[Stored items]
((
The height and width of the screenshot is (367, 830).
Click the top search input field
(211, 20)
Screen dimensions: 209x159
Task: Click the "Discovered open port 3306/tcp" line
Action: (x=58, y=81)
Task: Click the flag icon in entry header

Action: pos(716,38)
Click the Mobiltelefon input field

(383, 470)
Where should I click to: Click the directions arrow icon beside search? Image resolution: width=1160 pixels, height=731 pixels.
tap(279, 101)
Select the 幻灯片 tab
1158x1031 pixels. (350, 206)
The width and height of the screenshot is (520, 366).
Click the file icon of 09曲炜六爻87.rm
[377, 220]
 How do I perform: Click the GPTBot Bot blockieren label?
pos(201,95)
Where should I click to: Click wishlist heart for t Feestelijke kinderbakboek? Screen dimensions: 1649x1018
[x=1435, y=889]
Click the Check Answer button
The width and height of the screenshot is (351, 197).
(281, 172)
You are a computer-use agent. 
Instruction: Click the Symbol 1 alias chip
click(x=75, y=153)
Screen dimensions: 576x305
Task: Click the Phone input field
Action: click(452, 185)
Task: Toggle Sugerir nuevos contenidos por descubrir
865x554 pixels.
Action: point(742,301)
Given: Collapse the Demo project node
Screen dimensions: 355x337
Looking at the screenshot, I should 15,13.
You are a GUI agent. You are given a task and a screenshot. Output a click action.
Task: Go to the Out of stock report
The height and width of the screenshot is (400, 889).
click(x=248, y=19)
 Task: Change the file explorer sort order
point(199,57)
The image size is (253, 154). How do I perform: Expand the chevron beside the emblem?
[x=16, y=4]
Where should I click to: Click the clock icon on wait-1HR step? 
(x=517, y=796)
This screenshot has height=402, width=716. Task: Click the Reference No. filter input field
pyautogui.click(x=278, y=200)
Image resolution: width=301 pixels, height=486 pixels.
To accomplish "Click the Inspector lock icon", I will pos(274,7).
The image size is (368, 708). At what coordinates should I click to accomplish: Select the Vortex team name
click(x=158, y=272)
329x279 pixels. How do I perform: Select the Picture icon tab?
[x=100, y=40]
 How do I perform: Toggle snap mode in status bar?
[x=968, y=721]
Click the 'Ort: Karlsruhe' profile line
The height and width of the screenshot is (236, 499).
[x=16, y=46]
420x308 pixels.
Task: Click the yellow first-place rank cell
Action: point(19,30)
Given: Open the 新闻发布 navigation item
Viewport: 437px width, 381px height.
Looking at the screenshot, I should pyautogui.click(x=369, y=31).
))
### Activity
Print exactly the lines above from the one with "Where should I click to: Click the directions" to the one with "Given: Collapse the Demo project node", including both.

### Answer box
Where should I click to: Click the directions arrow icon beside search? Image resolution: width=1160 pixels, height=731 pixels.
tap(279, 101)
Select the 幻灯片 tab
1158x1031 pixels. (350, 206)
The width and height of the screenshot is (520, 366).
Click the file icon of 09曲炜六爻87.rm
[377, 220]
 How do I perform: Click the GPTBot Bot blockieren label?
pos(201,95)
Where should I click to: Click wishlist heart for t Feestelijke kinderbakboek? Screen dimensions: 1649x1018
[x=1435, y=889]
Click the Check Answer button
The width and height of the screenshot is (351, 197).
(281, 172)
You are a computer-use agent. 
Instruction: Click the Symbol 1 alias chip
click(x=75, y=153)
Screen dimensions: 576x305
Task: Click the Phone input field
Action: click(452, 185)
Task: Toggle Sugerir nuevos contenidos por descubrir
865x554 pixels.
Action: point(742,301)
Given: Collapse the Demo project node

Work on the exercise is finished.